Life is loaded with contradistinctions…
It was the best of times, it was the worst of times.
Food is fuel, food is meant to be enjoyed.
Cyclists are assholes, I love me a man who likes to ride his bike.
Low-carb diets offer weight loss benefits, low-carb diets don’t work for endurance athletes.
Strong is the new skinny.
Properly fed long-distance runners aren’t guaranteed success, properly fed long-distances runners won’t fail because of poor nutrition.
Per usual on Rest days, my brain is working overtime while my body remains sedentary. Thoughts of food are at the forefront of my mind because the harder I train, the hungrier I always seem to be. It makes perfect sense that the more calories you burn, the more you need to consume in order to function and stay competitive. But you don’t want to eat too much or pack on pounds that will slow you down and make your running shorts too tight.
“The most successful marathoners follow diets that contain around 55% carbohydrates, 30% fats and 15% protein. Forget what you read about low-carb diets.” Hal Higdon
It’s all so confusing to me. Do I heed my body’s demands and desires, or should I only approach eating scientifically and mathematically?
“That does not mean you can’t have an occasional burger with chips and wash it all down with a mug of beer.” Hal Higdon
I know everyone needs to think before they put food in their mouths, and I usually do.

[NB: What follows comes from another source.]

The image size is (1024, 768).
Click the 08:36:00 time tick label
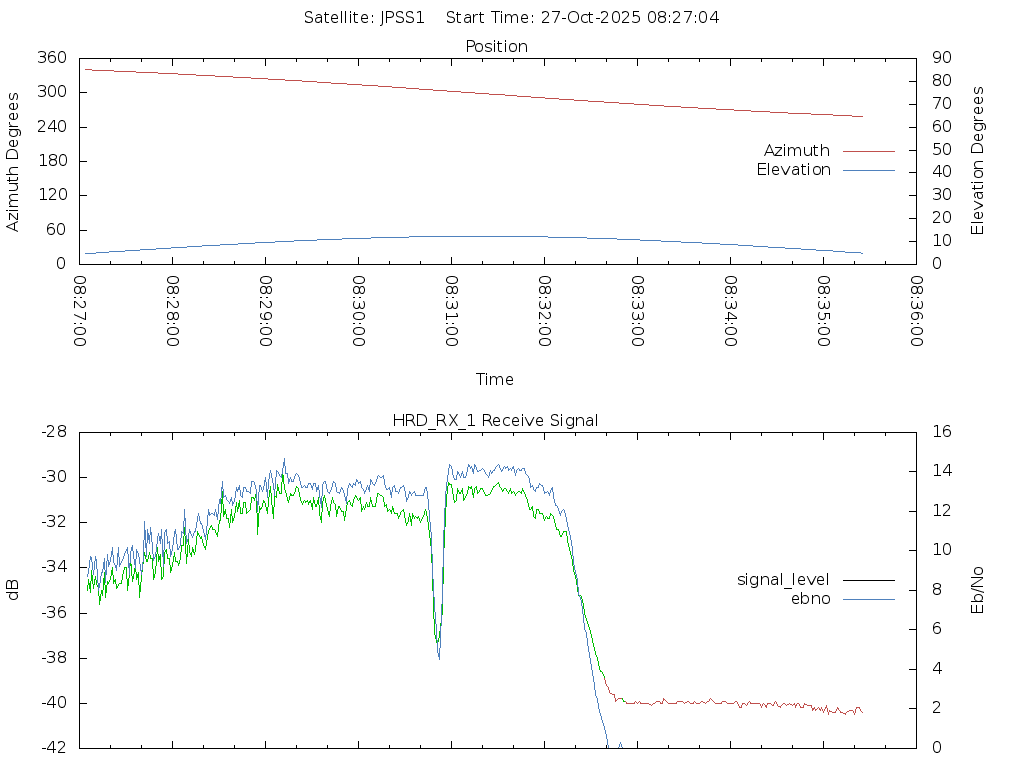(x=916, y=311)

But the idea of charting my food intake and breaking things down in to percentages makes my head spin. I’ve tried this technique, but I can’t stick with it. Being so methodical, mentally takes me back to a time when I was obsessed with the food I systematically deprived myself of eating. I was skinny but not strong, although I tricked myself in to believing that my amazing will power made me so.
These days, I try to listen to my body more than my mind at meal and snack times. Sometimes I’m right on. Sometimes I make questionable choices. I believe its OK to enjoy eating but also that moderation is important. I wonder if its possible to be both a foodie and an athlete? I guess I am a work in progress.